[EXERCISE GOAL]
Go through the lines below and copy each one that holds the string "will".
====== RECORD EXTRACTS ======
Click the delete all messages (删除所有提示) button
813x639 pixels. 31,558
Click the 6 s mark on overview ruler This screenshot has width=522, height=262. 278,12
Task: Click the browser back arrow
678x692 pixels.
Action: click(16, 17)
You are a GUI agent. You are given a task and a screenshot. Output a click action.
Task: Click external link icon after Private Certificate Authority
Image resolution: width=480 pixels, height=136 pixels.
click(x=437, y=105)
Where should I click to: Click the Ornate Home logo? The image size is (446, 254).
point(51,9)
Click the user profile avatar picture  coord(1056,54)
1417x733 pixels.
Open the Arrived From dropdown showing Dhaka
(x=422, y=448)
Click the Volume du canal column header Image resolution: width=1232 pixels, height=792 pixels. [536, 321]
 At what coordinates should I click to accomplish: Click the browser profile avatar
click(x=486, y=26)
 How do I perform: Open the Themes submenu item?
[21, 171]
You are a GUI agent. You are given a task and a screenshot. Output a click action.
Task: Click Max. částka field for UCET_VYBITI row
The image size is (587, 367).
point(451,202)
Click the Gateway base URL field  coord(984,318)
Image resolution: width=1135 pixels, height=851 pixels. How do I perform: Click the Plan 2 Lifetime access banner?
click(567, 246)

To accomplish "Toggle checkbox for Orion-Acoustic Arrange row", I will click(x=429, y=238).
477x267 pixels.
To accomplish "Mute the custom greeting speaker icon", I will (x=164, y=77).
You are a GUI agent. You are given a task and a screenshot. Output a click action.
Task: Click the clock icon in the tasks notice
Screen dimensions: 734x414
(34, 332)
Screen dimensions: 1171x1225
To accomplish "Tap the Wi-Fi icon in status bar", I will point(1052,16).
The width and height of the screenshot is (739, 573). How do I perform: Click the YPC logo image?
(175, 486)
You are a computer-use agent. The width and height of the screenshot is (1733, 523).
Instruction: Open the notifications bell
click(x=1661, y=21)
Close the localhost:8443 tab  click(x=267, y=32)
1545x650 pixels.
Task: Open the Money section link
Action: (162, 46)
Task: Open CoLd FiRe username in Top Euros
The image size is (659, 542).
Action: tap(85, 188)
======
[WRITTEN RESPONSE]
To accomplish "Toggle checkbox for Orion-Acoustic Arrange row", I will click(x=429, y=238).
To accomplish "Mute the custom greeting speaker icon", I will (x=164, y=77).
To accomplish "Tap the Wi-Fi icon in status bar", I will point(1052,16).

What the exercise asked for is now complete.